Retype every line of the records exactly.

--- Record extracts Enclosed Below ---

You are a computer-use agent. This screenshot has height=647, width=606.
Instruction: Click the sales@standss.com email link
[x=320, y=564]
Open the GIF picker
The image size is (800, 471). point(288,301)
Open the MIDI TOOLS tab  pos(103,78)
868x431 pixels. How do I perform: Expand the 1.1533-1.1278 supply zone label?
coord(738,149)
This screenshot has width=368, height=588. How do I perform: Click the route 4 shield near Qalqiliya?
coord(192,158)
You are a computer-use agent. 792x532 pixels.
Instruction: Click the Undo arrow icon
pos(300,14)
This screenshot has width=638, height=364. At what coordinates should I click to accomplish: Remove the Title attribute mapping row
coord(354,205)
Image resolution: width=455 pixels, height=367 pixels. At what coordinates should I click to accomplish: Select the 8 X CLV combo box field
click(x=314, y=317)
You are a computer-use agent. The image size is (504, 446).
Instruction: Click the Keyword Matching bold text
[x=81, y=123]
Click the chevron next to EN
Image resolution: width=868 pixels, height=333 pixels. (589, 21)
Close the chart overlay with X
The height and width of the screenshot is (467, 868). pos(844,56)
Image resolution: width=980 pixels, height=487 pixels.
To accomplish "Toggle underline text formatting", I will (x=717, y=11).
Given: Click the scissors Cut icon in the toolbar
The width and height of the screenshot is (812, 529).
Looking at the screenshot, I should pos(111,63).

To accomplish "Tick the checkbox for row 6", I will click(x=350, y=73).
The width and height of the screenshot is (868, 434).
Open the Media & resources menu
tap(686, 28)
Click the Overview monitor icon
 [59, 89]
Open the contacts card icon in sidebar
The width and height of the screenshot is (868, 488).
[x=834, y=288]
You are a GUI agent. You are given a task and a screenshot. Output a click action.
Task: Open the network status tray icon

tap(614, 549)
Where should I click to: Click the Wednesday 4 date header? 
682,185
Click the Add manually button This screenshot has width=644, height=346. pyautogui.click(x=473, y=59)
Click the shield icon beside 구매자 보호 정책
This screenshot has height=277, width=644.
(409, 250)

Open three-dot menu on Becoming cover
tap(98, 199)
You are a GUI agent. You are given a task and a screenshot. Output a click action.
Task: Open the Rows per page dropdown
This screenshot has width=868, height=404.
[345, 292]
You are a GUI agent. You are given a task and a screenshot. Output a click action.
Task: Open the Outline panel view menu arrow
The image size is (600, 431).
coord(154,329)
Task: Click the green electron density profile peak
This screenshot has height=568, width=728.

--- End of Enclosed Record extracts ---

● **Answer to the exercise**:
You are a computer-use agent. This screenshot has height=647, width=606.
Instruction: Click the sales@standss.com email link
[x=320, y=564]
Open the GIF picker
The image size is (800, 471). point(288,301)
Open the MIDI TOOLS tab  pos(103,78)
868x431 pixels. How do I perform: Expand the 1.1533-1.1278 supply zone label?
coord(738,149)
This screenshot has width=368, height=588. How do I perform: Click the route 4 shield near Qalqiliya?
coord(192,158)
You are a computer-use agent. 792x532 pixels.
Instruction: Click the Undo arrow icon
pos(300,14)
This screenshot has width=638, height=364. At what coordinates should I click to accomplish: Remove the Title attribute mapping row
coord(354,205)
Image resolution: width=455 pixels, height=367 pixels. At what coordinates should I click to accomplish: Select the 8 X CLV combo box field
click(x=314, y=317)
You are a computer-use agent. The image size is (504, 446).
Instruction: Click the Keyword Matching bold text
[x=81, y=123]
Click the chevron next to EN
Image resolution: width=868 pixels, height=333 pixels. (589, 21)
Close the chart overlay with X
The height and width of the screenshot is (467, 868). pos(844,56)
Image resolution: width=980 pixels, height=487 pixels.
To accomplish "Toggle underline text formatting", I will (x=717, y=11).
Given: Click the scissors Cut icon in the toolbar
The width and height of the screenshot is (812, 529).
Looking at the screenshot, I should pos(111,63).

To accomplish "Tick the checkbox for row 6", I will click(x=350, y=73).
The width and height of the screenshot is (868, 434).
Open the Media & resources menu
tap(686, 28)
Click the Overview monitor icon
 [59, 89]
Open the contacts card icon in sidebar
The width and height of the screenshot is (868, 488).
[x=834, y=288]
You are a GUI agent. You are given a task and a screenshot. Output a click action.
Task: Open the network status tray icon

tap(614, 549)
Where should I click to: Click the Wednesday 4 date header? 
682,185
Click the Add manually button This screenshot has width=644, height=346. pyautogui.click(x=473, y=59)
Click the shield icon beside 구매자 보호 정책
This screenshot has height=277, width=644.
(409, 250)

Open three-dot menu on Becoming cover
tap(98, 199)
You are a GUI agent. You are given a task and a screenshot. Output a click action.
Task: Open the Rows per page dropdown
This screenshot has width=868, height=404.
[345, 292]
You are a GUI agent. You are given a task and a screenshot. Output a click action.
Task: Open the Outline panel view menu arrow
The image size is (600, 431).
coord(154,329)
Task: Click the green electron density profile peak
This screenshot has height=568, width=728.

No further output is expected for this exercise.